§ INFORMATION SHOWN
┌────────

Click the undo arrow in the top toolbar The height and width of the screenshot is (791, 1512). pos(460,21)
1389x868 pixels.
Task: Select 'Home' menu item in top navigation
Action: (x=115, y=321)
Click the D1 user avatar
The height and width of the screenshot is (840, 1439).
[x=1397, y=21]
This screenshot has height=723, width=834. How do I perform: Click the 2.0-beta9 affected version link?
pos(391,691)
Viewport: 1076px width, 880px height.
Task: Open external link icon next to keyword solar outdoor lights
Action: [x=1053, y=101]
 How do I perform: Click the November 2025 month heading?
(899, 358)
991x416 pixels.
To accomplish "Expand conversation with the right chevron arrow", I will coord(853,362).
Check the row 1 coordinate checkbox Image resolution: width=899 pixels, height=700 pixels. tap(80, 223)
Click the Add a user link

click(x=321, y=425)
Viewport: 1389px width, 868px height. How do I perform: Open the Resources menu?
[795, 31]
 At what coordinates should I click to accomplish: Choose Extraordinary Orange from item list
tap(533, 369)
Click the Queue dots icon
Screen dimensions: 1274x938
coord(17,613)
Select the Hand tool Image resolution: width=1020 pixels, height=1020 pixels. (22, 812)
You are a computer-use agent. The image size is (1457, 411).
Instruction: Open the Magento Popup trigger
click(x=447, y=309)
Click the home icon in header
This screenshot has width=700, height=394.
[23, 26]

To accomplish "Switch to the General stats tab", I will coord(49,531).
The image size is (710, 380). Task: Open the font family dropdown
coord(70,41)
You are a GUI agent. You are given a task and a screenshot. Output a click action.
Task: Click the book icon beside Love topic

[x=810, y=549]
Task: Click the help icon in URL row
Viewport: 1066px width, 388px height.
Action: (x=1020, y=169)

└────────

§ WHAT YOU HAVE TO DO
Word for word, write out every record.

§ RESULT OF THE TASK
Click the undo arrow in the top toolbar The height and width of the screenshot is (791, 1512). pos(460,21)
1389x868 pixels.
Task: Select 'Home' menu item in top navigation
Action: (x=115, y=321)
Click the D1 user avatar
The height and width of the screenshot is (840, 1439).
[x=1397, y=21]
This screenshot has height=723, width=834. How do I perform: Click the 2.0-beta9 affected version link?
pos(391,691)
Viewport: 1076px width, 880px height.
Task: Open external link icon next to keyword solar outdoor lights
Action: [x=1053, y=101]
 How do I perform: Click the November 2025 month heading?
(899, 358)
991x416 pixels.
To accomplish "Expand conversation with the right chevron arrow", I will coord(853,362).
Check the row 1 coordinate checkbox Image resolution: width=899 pixels, height=700 pixels. tap(80, 223)
Click the Add a user link

click(x=321, y=425)
Viewport: 1389px width, 868px height. How do I perform: Open the Resources menu?
[795, 31]
 At what coordinates should I click to accomplish: Choose Extraordinary Orange from item list
tap(533, 369)
Click the Queue dots icon
Screen dimensions: 1274x938
coord(17,613)
Select the Hand tool Image resolution: width=1020 pixels, height=1020 pixels. (22, 812)
You are a computer-use agent. The image size is (1457, 411).
Instruction: Open the Magento Popup trigger
click(x=447, y=309)
Click the home icon in header
This screenshot has width=700, height=394.
[23, 26]

To accomplish "Switch to the General stats tab", I will coord(49,531).
The image size is (710, 380). Task: Open the font family dropdown
coord(70,41)
You are a GUI agent. You are given a task and a screenshot. Output a click action.
Task: Click the book icon beside Love topic

[x=810, y=549]
Task: Click the help icon in URL row
Viewport: 1066px width, 388px height.
Action: (x=1020, y=169)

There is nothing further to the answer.